Using the brightness measurements gathered by amateur astronomers, Graykowski’s team estimated the mass, speed, and energy of the ejecta. “Cheng and colleagues quantify exactly how much extra momentum the dusty ejecta must have transferred to the asteroid,” Graykowski says. “Our estimates from ground-based observations taken with small, 4.5-inch telescopes are in agreement.”

Graykowski and colleagues used the eVscope data to track the movement of the ejecta, and they calculated that the ejecta mass was only 0.3 to 0.5% of Dimorphos’ total mass. Despite the bright display of mass loss post-impact, this estimate confirms that the cosmic crash didn’t destroy Dimorphos.

This series of images captures the DART impact, as observed by Bruno Payet from the Réunion Island on September 26, 2022.
SETI Institute

Although the collision was not destructive, Jiang-Yiang Li (Planetary Science Institute) and his collaboration find that it did turn Dimorphos into an active asteroid with a tail and coma — like a comet but without the sublimating ice. Previously, astronomers suspected that natural impacts could make asteroids active, but no one had observed such an impact directly. Dimorphos’ newfound activity confirms this idea and gives scientists a real-life laboratory to study how it works.

THE FUTURE OF PLANETARY DEFENSE

DART has made an impact on our understanding of asteroids and how we will guard Earth in the future, proving that we aren’t doomed to become the victims of a movie plot. Now that we have seen a kinematic impactor (that is, the DART mission) result in successful deflection, this method of planetary defense has moved from a theoretical possibility to a viable option to save our planet.   

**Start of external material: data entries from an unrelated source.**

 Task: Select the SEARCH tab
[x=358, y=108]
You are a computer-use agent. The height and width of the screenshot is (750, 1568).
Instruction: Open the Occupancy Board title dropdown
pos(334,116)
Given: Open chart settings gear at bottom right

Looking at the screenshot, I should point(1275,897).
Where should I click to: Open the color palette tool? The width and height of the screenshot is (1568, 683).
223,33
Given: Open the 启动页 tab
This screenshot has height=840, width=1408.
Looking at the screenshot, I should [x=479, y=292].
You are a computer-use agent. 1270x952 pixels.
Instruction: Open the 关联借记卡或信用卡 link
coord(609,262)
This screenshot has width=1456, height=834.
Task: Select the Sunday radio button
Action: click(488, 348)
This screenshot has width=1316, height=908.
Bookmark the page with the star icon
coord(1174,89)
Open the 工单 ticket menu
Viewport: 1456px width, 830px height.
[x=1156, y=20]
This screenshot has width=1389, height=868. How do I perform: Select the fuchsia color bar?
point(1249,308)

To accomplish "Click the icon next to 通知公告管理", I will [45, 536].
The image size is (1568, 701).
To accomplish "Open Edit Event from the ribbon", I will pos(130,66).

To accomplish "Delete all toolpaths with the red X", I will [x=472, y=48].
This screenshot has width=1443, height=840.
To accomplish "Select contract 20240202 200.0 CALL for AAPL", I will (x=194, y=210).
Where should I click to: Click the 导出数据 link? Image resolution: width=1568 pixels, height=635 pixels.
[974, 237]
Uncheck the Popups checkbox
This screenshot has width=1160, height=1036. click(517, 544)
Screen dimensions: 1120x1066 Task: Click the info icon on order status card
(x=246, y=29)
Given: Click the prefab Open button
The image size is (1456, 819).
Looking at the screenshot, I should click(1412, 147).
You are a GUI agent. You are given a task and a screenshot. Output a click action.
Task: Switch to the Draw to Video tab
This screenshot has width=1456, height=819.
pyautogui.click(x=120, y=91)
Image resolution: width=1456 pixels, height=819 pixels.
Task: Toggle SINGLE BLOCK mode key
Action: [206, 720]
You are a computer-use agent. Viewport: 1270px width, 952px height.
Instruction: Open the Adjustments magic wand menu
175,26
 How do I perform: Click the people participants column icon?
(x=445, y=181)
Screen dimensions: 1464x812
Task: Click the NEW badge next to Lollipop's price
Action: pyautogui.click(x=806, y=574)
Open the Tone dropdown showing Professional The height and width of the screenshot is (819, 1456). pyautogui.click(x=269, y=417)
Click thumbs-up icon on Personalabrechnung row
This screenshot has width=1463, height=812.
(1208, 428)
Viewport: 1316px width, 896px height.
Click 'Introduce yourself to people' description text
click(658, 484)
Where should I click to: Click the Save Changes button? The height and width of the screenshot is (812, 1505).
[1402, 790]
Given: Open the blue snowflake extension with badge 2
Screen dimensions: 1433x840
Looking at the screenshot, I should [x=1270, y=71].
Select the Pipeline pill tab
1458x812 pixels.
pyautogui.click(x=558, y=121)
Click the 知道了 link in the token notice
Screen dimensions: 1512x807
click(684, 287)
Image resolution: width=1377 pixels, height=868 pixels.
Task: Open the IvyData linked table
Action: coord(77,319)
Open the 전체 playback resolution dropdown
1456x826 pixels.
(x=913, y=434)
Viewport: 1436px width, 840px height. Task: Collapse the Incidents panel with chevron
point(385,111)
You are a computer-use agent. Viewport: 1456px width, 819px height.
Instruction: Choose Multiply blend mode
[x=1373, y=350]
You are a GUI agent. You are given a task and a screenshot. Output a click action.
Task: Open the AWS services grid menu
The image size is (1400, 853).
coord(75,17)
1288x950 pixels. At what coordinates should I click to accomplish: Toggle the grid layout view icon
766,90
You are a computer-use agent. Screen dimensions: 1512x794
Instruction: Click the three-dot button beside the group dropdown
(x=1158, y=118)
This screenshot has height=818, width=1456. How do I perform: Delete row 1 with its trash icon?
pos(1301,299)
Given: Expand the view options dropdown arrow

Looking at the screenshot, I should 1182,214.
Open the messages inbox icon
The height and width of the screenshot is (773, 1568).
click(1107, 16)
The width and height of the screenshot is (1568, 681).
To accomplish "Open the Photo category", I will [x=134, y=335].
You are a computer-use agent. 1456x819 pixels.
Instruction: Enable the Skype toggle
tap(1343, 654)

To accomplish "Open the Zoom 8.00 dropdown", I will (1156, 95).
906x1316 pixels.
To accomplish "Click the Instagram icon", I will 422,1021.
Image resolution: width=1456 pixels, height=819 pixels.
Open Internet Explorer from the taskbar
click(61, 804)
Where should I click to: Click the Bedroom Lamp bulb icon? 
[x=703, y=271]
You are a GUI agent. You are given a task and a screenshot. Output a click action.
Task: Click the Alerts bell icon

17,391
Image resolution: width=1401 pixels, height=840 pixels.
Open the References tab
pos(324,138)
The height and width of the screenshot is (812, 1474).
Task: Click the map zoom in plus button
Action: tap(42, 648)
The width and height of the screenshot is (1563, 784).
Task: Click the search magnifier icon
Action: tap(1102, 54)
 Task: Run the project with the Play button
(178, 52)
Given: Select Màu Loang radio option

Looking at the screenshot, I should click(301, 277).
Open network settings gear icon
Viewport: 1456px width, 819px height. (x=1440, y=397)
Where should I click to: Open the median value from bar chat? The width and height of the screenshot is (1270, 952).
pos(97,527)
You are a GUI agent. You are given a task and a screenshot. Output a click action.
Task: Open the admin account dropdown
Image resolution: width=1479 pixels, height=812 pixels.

We will learn more about the post-impact Didymos system with the European Space Agency’s Hera Mission. Scheduled to launch October 2024, Hera will characterize and probe the surface of Dimorphos upon its arrival in 2026. “Most important is that Hera will measure the mass of Dimorphos,” notes Cheng. “Hera will also measure the size of the DART crater and measure the deformation, if any, of Dimorphos. These are critical data to better determine the amount of ejecta.”